## [DATASET]
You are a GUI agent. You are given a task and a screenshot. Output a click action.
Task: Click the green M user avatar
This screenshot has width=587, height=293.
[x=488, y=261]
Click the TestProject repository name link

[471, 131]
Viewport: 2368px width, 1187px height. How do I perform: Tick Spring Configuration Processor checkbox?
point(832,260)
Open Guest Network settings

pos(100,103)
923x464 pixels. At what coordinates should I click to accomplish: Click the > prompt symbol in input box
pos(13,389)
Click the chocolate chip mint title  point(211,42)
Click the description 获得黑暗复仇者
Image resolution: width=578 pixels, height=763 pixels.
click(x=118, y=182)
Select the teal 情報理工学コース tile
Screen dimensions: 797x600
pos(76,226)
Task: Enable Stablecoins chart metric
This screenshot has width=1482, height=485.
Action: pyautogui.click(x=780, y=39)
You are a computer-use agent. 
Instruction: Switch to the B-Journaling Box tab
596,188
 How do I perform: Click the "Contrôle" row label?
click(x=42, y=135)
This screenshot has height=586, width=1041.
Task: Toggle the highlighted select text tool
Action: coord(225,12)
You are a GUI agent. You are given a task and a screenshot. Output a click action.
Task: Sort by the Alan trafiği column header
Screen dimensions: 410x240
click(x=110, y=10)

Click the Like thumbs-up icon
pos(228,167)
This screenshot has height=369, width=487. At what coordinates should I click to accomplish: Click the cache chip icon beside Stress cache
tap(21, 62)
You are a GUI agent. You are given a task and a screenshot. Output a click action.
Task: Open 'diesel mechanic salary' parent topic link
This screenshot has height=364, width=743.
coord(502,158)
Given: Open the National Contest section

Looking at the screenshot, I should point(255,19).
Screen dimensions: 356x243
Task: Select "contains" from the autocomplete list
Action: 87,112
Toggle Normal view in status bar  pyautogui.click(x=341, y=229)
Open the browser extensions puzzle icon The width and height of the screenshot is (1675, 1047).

## [WHAT THE TASK REQUIRES]
Please give these records again line for line, with nothing changed, added, or left out.

## [RESPONSE]
You are a GUI agent. You are given a task and a screenshot. Output a click action.
Task: Click the green M user avatar
This screenshot has width=587, height=293.
[x=488, y=261]
Click the TestProject repository name link

[471, 131]
Viewport: 2368px width, 1187px height. How do I perform: Tick Spring Configuration Processor checkbox?
point(832,260)
Open Guest Network settings

pos(100,103)
923x464 pixels. At what coordinates should I click to accomplish: Click the > prompt symbol in input box
pos(13,389)
Click the chocolate chip mint title  point(211,42)
Click the description 获得黑暗复仇者
Image resolution: width=578 pixels, height=763 pixels.
click(x=118, y=182)
Select the teal 情報理工学コース tile
Screen dimensions: 797x600
pos(76,226)
Task: Enable Stablecoins chart metric
This screenshot has width=1482, height=485.
Action: pyautogui.click(x=780, y=39)
You are a computer-use agent. 
Instruction: Switch to the B-Journaling Box tab
596,188
 How do I perform: Click the "Contrôle" row label?
click(x=42, y=135)
This screenshot has height=586, width=1041.
Task: Toggle the highlighted select text tool
Action: coord(225,12)
You are a GUI agent. You are given a task and a screenshot. Output a click action.
Task: Sort by the Alan trafiği column header
Screen dimensions: 410x240
click(x=110, y=10)

Click the Like thumbs-up icon
pos(228,167)
This screenshot has height=369, width=487. At what coordinates should I click to accomplish: Click the cache chip icon beside Stress cache
tap(21, 62)
You are a GUI agent. You are given a task and a screenshot. Output a click action.
Task: Open 'diesel mechanic salary' parent topic link
This screenshot has height=364, width=743.
coord(502,158)
Given: Open the National Contest section

Looking at the screenshot, I should point(255,19).
Screen dimensions: 356x243
Task: Select "contains" from the autocomplete list
Action: 87,112
Toggle Normal view in status bar  pyautogui.click(x=341, y=229)
Open the browser extensions puzzle icon The width and height of the screenshot is (1675, 1047).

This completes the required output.